Your answer must be an exact copy of all the entries.
━━━━
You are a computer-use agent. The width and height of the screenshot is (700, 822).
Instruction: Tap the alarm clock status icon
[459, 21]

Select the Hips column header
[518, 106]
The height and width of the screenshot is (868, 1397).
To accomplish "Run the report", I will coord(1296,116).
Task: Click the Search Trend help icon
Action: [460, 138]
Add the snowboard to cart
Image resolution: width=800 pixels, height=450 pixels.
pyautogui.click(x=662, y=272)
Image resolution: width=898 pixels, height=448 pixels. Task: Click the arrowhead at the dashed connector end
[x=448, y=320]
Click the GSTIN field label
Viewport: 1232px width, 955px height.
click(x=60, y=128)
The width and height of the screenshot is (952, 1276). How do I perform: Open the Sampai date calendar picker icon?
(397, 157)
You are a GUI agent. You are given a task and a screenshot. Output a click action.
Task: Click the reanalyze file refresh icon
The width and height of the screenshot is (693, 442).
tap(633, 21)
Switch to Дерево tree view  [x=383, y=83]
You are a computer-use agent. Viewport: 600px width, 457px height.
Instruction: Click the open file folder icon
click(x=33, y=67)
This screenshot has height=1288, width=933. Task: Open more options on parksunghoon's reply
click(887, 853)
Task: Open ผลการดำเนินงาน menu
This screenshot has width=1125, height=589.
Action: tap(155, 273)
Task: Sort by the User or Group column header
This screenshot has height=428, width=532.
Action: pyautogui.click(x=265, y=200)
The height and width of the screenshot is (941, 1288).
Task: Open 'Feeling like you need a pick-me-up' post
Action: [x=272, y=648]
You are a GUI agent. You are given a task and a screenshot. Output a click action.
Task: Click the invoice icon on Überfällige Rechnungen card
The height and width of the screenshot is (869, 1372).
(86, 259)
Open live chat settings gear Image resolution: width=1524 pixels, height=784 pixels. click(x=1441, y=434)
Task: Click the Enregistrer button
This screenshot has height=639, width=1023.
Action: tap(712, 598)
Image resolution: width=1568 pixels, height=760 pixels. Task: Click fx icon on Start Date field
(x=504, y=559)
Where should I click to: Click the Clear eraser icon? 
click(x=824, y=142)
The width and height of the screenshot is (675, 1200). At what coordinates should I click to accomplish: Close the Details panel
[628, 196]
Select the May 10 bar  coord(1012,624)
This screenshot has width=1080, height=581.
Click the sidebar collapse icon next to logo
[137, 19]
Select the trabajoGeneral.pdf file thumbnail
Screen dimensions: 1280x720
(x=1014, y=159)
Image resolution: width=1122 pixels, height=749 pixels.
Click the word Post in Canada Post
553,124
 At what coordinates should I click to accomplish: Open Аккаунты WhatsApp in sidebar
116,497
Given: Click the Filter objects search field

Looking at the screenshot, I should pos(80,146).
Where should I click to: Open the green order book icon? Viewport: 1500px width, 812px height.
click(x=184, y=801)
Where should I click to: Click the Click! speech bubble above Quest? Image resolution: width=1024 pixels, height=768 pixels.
━━━━
• [Reply to the task]:
You are a computer-use agent. The width and height of the screenshot is (700, 822).
Instruction: Tap the alarm clock status icon
[459, 21]

Select the Hips column header
[518, 106]
The height and width of the screenshot is (868, 1397).
To accomplish "Run the report", I will coord(1296,116).
Task: Click the Search Trend help icon
Action: [460, 138]
Add the snowboard to cart
Image resolution: width=800 pixels, height=450 pixels.
pyautogui.click(x=662, y=272)
Image resolution: width=898 pixels, height=448 pixels. Task: Click the arrowhead at the dashed connector end
[x=448, y=320]
Click the GSTIN field label
Viewport: 1232px width, 955px height.
click(x=60, y=128)
The width and height of the screenshot is (952, 1276). How do I perform: Open the Sampai date calendar picker icon?
(397, 157)
You are a GUI agent. You are given a task and a screenshot. Output a click action.
Task: Click the reanalyze file refresh icon
The width and height of the screenshot is (693, 442).
tap(633, 21)
Switch to Дерево tree view  [x=383, y=83]
You are a computer-use agent. Viewport: 600px width, 457px height.
Instruction: Click the open file folder icon
click(x=33, y=67)
This screenshot has height=1288, width=933. Task: Open more options on parksunghoon's reply
click(887, 853)
Task: Open ผลการดำเนินงาน menu
This screenshot has width=1125, height=589.
Action: tap(155, 273)
Task: Sort by the User or Group column header
This screenshot has height=428, width=532.
Action: pyautogui.click(x=265, y=200)
The height and width of the screenshot is (941, 1288).
Task: Open 'Feeling like you need a pick-me-up' post
Action: [x=272, y=648]
You are a GUI agent. You are given a task and a screenshot. Output a click action.
Task: Click the invoice icon on Überfällige Rechnungen card
The height and width of the screenshot is (869, 1372).
(86, 259)
Open live chat settings gear Image resolution: width=1524 pixels, height=784 pixels. click(x=1441, y=434)
Task: Click the Enregistrer button
This screenshot has height=639, width=1023.
Action: tap(712, 598)
Image resolution: width=1568 pixels, height=760 pixels. Task: Click fx icon on Start Date field
(x=504, y=559)
Where should I click to: Click the Clear eraser icon? 
click(x=824, y=142)
The width and height of the screenshot is (675, 1200). At what coordinates should I click to accomplish: Close the Details panel
[628, 196]
Select the May 10 bar  coord(1012,624)
This screenshot has width=1080, height=581.
Click the sidebar collapse icon next to logo
[137, 19]
Select the trabajoGeneral.pdf file thumbnail
Screen dimensions: 1280x720
(x=1014, y=159)
Image resolution: width=1122 pixels, height=749 pixels.
Click the word Post in Canada Post
553,124
 At what coordinates should I click to accomplish: Open Аккаунты WhatsApp in sidebar
116,497
Given: Click the Filter objects search field

Looking at the screenshot, I should pos(80,146).
Where should I click to: Open the green order book icon? Viewport: 1500px width, 812px height.
click(x=184, y=801)
Where should I click to: Click the Click! speech bubble above Quest? Image resolution: width=1024 pixels, height=768 pixels.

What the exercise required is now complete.